Dopo le recenti polemiche sulla gestione, la compagnia residente al Teatro Buzzati difende il ruolo della Fondazione e rilancia il dialogo culturale locale

Belluno – Alla luce delle notizie apparse sulla stampa nei giorni scorsi, Tib Teatro interviene pubblicamente per fare chiarezza sulla gestione della Fondazione Teatri Dolomiti, sottolineando l’importanza di un approccio condiviso e radicato nel territorio.
La compagnia, residente al Teatro Comunale Dino Buzzati, definisce il proprio intervento come una «doverosa precisazione nel rispetto della Fondazione stessa, di tutti gli operatori territoriali coinvolti e dell’opinione pubblica».
Secondo Tib Teatro, la Fondazione avrebbe finalmente raggiunto, dopo anni complessi, una funzione efficace di coordinamento culturale, lavorando in sinergia con le realtà professionali e associative locali.
Un’offerta culturale ampia e continuativa
Nel comunicato, Tib Teatro evidenzia il proprio contributo alla vita culturale cittadina, con un’attività che si traduce in circa 40 spettacoli all’anno. La programmazione spazia dal teatro contemporaneo per adulti e giovani fino alle produzioni dedicate alle nuove generazioni, dai 3 ai 18 anni, coinvolgendo scuole e famiglie.
Tra i principali cartelloni figurano Comincio dai 3, Giovedì Giovani h. 21 e Il Cielo Sopra Belluno, affiancati da un’intensa attività di produzione artistica a livello nazionale e da percorsi formativi rivolti alla comunità.
Un ruolo centrale è svolto dalla Casa delle Arti, spazio ricavato all’interno dell’ex Caserma Piave e riqualificato dalla compagnia. Qui si sviluppano progetti formativi e sociali, tra cui AttoZero, la prima scuola di recitazione cittadina, che registra una media di circa 80 iscritti l’anno tra bambini, giovani e adulti.
Cultura come sviluppo sociale ed economico
Nel documento si sottolinea come l’attività teatrale non abbia solo un valore culturale, ma rappresenti anche un motore economico per il territorio.
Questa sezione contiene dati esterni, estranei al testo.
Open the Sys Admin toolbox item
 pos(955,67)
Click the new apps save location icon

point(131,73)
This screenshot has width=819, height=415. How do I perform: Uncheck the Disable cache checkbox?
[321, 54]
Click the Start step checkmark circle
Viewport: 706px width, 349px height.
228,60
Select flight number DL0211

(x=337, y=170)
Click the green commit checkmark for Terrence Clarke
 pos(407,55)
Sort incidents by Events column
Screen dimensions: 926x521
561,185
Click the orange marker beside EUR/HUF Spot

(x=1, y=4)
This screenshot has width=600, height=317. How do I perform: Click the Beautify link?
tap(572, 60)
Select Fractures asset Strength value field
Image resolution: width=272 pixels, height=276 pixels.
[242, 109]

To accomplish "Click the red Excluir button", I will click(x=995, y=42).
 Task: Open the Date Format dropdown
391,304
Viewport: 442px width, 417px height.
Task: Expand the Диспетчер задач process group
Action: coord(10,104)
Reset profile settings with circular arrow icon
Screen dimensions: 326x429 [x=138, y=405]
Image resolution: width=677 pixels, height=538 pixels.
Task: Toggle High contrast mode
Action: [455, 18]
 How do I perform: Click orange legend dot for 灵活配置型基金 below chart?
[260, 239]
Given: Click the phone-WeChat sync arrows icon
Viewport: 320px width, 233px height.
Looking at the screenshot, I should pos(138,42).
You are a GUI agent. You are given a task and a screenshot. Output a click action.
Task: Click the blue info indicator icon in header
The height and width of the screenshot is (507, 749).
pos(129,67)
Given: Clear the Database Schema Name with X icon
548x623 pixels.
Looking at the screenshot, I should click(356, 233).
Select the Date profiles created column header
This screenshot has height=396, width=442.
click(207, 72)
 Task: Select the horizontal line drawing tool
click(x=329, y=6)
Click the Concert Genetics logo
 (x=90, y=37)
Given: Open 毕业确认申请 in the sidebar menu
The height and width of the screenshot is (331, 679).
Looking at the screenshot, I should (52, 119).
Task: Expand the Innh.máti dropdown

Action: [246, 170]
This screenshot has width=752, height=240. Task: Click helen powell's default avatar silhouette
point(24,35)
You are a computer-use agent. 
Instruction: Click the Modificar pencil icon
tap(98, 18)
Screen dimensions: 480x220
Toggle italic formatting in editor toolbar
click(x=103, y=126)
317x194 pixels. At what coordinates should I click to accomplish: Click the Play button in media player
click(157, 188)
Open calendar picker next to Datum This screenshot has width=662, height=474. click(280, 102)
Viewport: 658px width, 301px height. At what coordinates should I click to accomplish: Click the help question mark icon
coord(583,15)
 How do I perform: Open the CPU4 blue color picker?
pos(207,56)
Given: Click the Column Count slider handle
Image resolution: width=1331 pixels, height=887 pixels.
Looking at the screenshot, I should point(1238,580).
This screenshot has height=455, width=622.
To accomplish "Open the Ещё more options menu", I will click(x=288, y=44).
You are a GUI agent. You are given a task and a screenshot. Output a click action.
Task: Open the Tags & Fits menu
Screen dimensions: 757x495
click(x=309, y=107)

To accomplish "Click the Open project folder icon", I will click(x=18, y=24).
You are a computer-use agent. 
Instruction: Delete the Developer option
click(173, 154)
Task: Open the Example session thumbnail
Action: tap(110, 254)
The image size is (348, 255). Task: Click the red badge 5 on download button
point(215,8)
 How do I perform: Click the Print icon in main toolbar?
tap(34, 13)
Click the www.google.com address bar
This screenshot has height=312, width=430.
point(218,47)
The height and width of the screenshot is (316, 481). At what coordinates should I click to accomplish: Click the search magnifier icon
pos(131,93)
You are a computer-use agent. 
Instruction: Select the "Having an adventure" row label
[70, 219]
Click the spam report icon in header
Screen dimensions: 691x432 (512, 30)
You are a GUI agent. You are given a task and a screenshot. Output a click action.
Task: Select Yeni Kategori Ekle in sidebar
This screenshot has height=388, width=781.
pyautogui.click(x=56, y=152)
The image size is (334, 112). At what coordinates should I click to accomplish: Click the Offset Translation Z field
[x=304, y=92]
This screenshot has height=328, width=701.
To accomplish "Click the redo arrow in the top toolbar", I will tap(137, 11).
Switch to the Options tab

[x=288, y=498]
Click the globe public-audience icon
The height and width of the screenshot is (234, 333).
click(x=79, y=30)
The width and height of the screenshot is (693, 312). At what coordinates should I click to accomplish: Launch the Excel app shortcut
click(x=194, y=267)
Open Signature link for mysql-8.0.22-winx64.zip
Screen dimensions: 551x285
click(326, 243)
La crescita del settore, infatti, coinvolge numerose professionalità e genera un indotto significativo per le imprese locali.
Tib Teatro richiama inoltre il valore sociale delle proprie iniziative, tra cui workshop con artisti di rilievo e progetti di teatro inclusivo rivolti a persone con disabilità e neurodivergenze, realizzati in collaborazione con altre realtà del territorio.
Il rapporto con la Fondazione e le criticità
Un passaggio centrale riguarda il rapporto con la Fondazione Teatri Dolomiti, che negli ultimi diciotto mesi – secondo Tib Teatro – avrebbe rilanciato il dialogo con gli operatori culturali locali, contribuendo a sostenere una programmazione ampia e diversificata, seppur nei limiti di risorse economiche ancora contenute.
La compagnia parla di un «processo in atto, delicato e complesso», che necessita di essere consolidato attraverso un confronto costante e una progettualità condivisa.
Allo stesso tempo, viene espressa una preoccupazione rispetto a possibili cambi di indirizzo: Tib Teatro mette in guardia da ipotesi di stagioni teatrali gestite direttamente senza adeguate competenze o risorse, ritenute potenzialmente dannose per il sistema culturale locale.
Una richiesta di continuità per il futuro
In conclusione, Tib Teatro ribadisce il valore del modello attuale, basato sulla collaborazione tra Fondazione e realtà territoriali, ritenuto fondamentale per garantire qualità artistica, sostenibilità economica e crescita culturale.
Un equilibrio che, secondo la compagnia, deve essere rafforzato e non messo in discussione, nell’interesse dell’intera comunità bellunese.